Italia al 21° posto nella lassfica Germanwatch. Intanto il nostro Paese viene considerato attento ai cambiamenti climatici. Quest’annol’Italia ottiene il 21esimo posto nella classifica del rapporto annuale di Germanwatch sulle performance climatica dei principali paesi della Terra, realizzato in collaborazione con il Climate Action Network (CAN) e Legambiente per l’Italia. Lo studio, su 61 Paesi, è stato presentato a Doha. “Negli ultimi cinque anni – spiega Mauro Albrizio, responsabile Politiche europee Legambiente – l’Italia ha fatto significativi passi in avanti, passando dal 48esimo al 21esimo. Performance dovuta alla riduzione delle emissioni conseguente non solo alla recessione, ma anche al ruolo importante giocato dalle rinnovabili e dall’efficienza energetica negli ultimi anni. I progressi fatti rischiano però di essere compromessi dalla Strategia energetica nazionale (Sen) presentata dal governo”. 

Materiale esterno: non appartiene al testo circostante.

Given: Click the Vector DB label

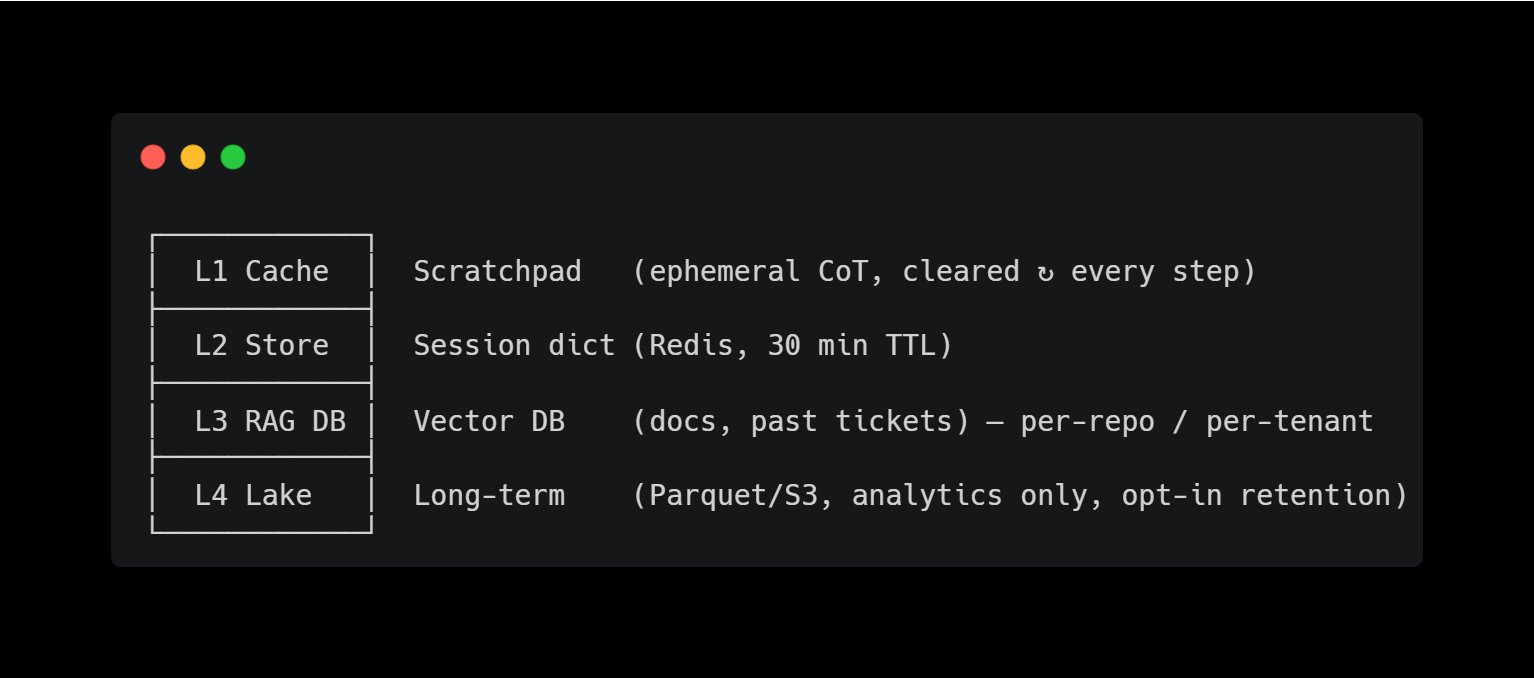Looking at the screenshot, I should click(x=489, y=421).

Tornando alla classifica della Germanwatch, quest’anno Danimarca (quarto posto), Svezia (quinto) e Portogallo (sesto) guidano la graduatoria dei 61 paesi presi in esame dal rapporto, che anche quest’anno non ha assegnato i primi tre posti della graduatoria perché nessun paese ha messo in campo azioni virtuose in grado di contribuire a limitare le emissioni al disotto dell’obiettivo dei 2 gradi. La performance dei singoli stati è stata valutata attraverso il “Climate Change Performance Index” (CCPI), che prende in considerazione quattro parametri principali: il livello delle emissioni, che pesa per il 30% dell’indice complessivo; il trend delle emissioni nei principali settori (elettrico, industria, costruzioni, trasporti, e abitazioni), che pesa per il 30%; l’uso di energia rinnovabile, che pesa per il 10%; l’efficienza energetica, che pesa per il 10%; e la politica per il clima per il 20%. Inoltre quest’anno per la prima volta sono stati presi in considerazione anche i dati sulle emissioni provenienti dalla deforestazione. Questo ha determinato una discesa in classifica di paesi come Brasile e Indonesia, dove la deforestazione ha un forte impatto sulle emissioni globali. Nel dettaglio la “top ten” della classifica 2013 è ancora una volta dominata da paesi europei. Occorre per sottolineare che stati come Olanda e Polonia presentano una performance di gran lunga al disotto della media; mentre paesi come Portogallo, Spagna, Italia, Irlanda e Grecia, hanno fatto considerevoli passi in avanti anche grazie alla riduzione delle emissioni dovuta alla recessione di questi ultimi anni.